“Steering Our Powers of Persuasion Toward Our Human Future”

FIG. 1 THREE ZONES OF TRANSITION ©1986 HAZEL HENDERSON

The 18th century enclosure of our planet’s common natural resources that fueled the rise of the capitalism began in Britain and was described by Karl Polanyi in the Great Transformation (1946).   I explored in depth all the issues of human development and our positive opportunities for more sustainable, equitable, cooperative development in Building A Win-Win-World: Life Beyond Global Economic Warfare (1996, now an e-book).  Proliferating global crises have brought human societies to accept the necessities of transitioning to new forms of culture and behavior if we are to survive, envisioned as Three Zones of Transition. (See Fig. 1.)  A group of international experts report in ScienceDaily that “Pervasive human-driven decline of life on Earth point to the need for transformative change”.
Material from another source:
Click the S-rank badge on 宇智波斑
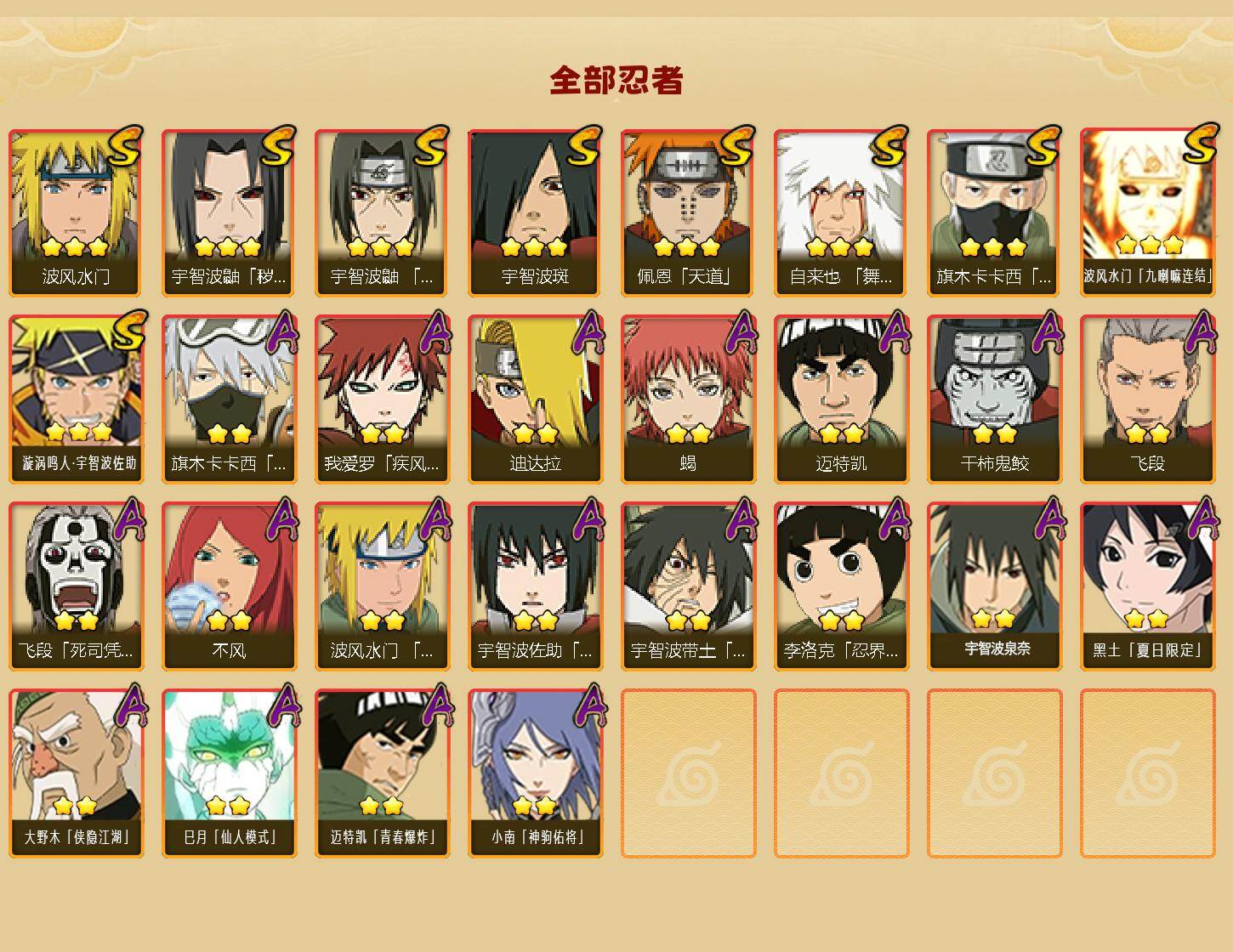 point(585,144)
As humanity’s technological prowess evolved along with the physically destructive power of weapons, ever more sophisticated psychological means of subterfuge emerged beyond instilling fear and terror.  Powers of persuasion evolved with the invention of printing and ever wider reaches of communications technologies, from books, pamphlets, newspapers to radio, television, advertising, the internet, satellites, Wi-Fi and today’s social media.  Control spread via attention economies, mass media and influence industries based on psychological methods of behavior modification, as described in “Mediocracies And Their Attention Economies”.  I began opining in the 1990s about the need for global governance of the emerging Information Age.  I became worried that the infant internet was already being overtaken by commercial values and Silicon Valley’s focus on Wall Street’s short-term interest in greed, making money out of money and maximizing shareholders returns.  All this consumerism catering to advertising-stoked demand for ever more material goods and desires, was leading to a dystopian “Social Cost Market” of companies trying to clean up the mess. (See Fig. 2.)  As markets continually evolve, they became dominant.  In the USA markets exacerbated hyper-individualism where families and communities began to dissolve.  Economic textbooks see markets as steered by individuals with money used to intermediate individual relationships.  This focus on individualism created today’s craving for community and clans potentiated the effects of social media in fostering networks of “likes” and false communities based on shared beliefs and competing conspiracy theories.